[Date Prev][Date Next][Thread Prev][Thread Next][Date Index][Thread Index]

Re: failure detection

To: Paul Jakma <paul@clubi.ie>
Subject: Re: failure detection
From: marcelo bagnulo braun <marcelo@it.uc3m.es>
Date: Thu, 18 Aug 2005 16:00:30 +0200
Cc: shim6 <shim6@psg.com>
In-reply-to: <Pine.LNX.4.63.0508181034240.5291@sheen.jakma.org>
References: <8622E6A4-B0D7-4C9B-B184-8EB2A7C2738E@muada.com> <Pine.LNX.4.63.0508141523170.7023@sheen.jakma.org> <efebcb5728efd81901d5357b3993b6db@it.uc3m.es> <Pine.LNX.4.63.0508171556080.5353@sheen.jakma.org> <efa6464a563345cc24542d6ab48f3538@it.uc3m.es> <Pine.LNX.4.63.0508171932550.5353@sheen.jakma.org> <0f13bcc353755a4b9b965267a6a7ffb1@it.uc3m.es> <Pine.LNX.4.63.0508181034240.5291@sheen.jakma.org>

Hi Paul,

My understanding is that you seem to be uncomfortable with the fact that n^2 probes may be needed when we try with different source and destination locators, right?

Ok, i am uncomfortable too with this, but i fail to see any other option for dealing with this. Let me explain why:

Suppose you have a multihomed site with ISPA and ISPB and that they have assigned PrefA and PrefB respectivelly

Suppose you have Host1 in the multihomed host and that it is communicating with Host2 outside the multihomed site. For that communication, Host1 is using address PrefA:host1 both as locator and as ULID. I assume that host2 has a single address host1

Now, suppose that an outage in the link between the multihomed site and ISPA occurs. Host1 detects and needs to do something about it, how can he try with an alternative path? Well, it needs to retry using an alternative source address, so that packets can be routed through ISPB (in the outgoing direction this is due to ingress filtering compatibility and in the incoming direction becuase of the usage of PA addressing)

This implies that when a host within a multihomed site needs to try alternative paths, it needs to use different source addreses, and of course different destiantion addresses in a more general scenario.

This implies that in order to explore all the possible paths, we need to make n^2 probes.

Now, it is important to realize that n^2 is just an upper bound, and that n^2 probes will only be performed when all paths have failed except one and this is the last one you have tried with (which may occur very often according to Murphy's law :-)

One of the main concerns of the people designing this mechanisms is how to achieve clever mechanisms to reduce as much as possible the number of probes.

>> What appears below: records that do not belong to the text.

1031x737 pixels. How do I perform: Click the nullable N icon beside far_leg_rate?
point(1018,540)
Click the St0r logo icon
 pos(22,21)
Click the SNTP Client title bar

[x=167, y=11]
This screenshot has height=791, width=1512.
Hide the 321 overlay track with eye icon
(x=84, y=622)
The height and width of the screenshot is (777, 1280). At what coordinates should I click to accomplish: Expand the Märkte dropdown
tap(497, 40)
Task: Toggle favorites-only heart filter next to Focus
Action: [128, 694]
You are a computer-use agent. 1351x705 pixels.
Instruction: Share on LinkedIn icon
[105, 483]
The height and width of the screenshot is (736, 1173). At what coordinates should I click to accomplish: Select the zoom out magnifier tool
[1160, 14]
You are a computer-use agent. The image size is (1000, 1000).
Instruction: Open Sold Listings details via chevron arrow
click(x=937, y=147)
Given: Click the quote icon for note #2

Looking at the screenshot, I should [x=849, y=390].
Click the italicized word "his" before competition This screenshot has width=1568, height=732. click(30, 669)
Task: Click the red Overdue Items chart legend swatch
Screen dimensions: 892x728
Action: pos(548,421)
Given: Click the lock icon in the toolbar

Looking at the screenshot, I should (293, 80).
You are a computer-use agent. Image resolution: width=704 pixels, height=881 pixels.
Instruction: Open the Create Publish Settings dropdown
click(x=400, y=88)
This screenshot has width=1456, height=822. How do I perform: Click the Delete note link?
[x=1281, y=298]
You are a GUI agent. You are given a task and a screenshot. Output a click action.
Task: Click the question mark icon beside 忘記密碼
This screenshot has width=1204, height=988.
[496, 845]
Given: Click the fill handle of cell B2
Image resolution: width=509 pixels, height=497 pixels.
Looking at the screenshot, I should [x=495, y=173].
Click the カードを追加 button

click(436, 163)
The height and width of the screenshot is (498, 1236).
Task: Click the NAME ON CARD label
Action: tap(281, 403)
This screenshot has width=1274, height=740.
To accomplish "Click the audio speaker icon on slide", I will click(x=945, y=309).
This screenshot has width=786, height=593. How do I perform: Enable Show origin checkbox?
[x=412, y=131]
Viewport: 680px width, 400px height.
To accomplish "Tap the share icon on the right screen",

The idea is not to send the n^2 probes at once, but to perform some form of exploration phases in which different combinations are tried.

Ok, i will move on to some comments you have below...

El 18/08/2005, a las 12:14, Paul Jakma escribió:

1. Why this is a compelling argument given that it's been possible to publish multiple addresses in DNS for a long long time, yet there has been 0 demand for either applications to implement n^2 path-probing of each local address to every remote address, or for OSes to implement some kind of 'path-probe' shim to provide such functionality for all applications?
I am afraid you are missing our goal here. this is not a matter of oportunity but the way we can preserve established communication through outages. see above
But you can preserve comms without n^2 probing.


sure, n^2 is just the worst case

With the shim, path are closely related to addresses used, in particular exit paths of the multihomed site are related to source addresses used.
Agreed.
So in order to provide this type of features, source address selection has to be influenced, for instance using RFC 3484 policy table
So in order to determine the source, you're saying the table which affects source selection has to be influenced by shim6.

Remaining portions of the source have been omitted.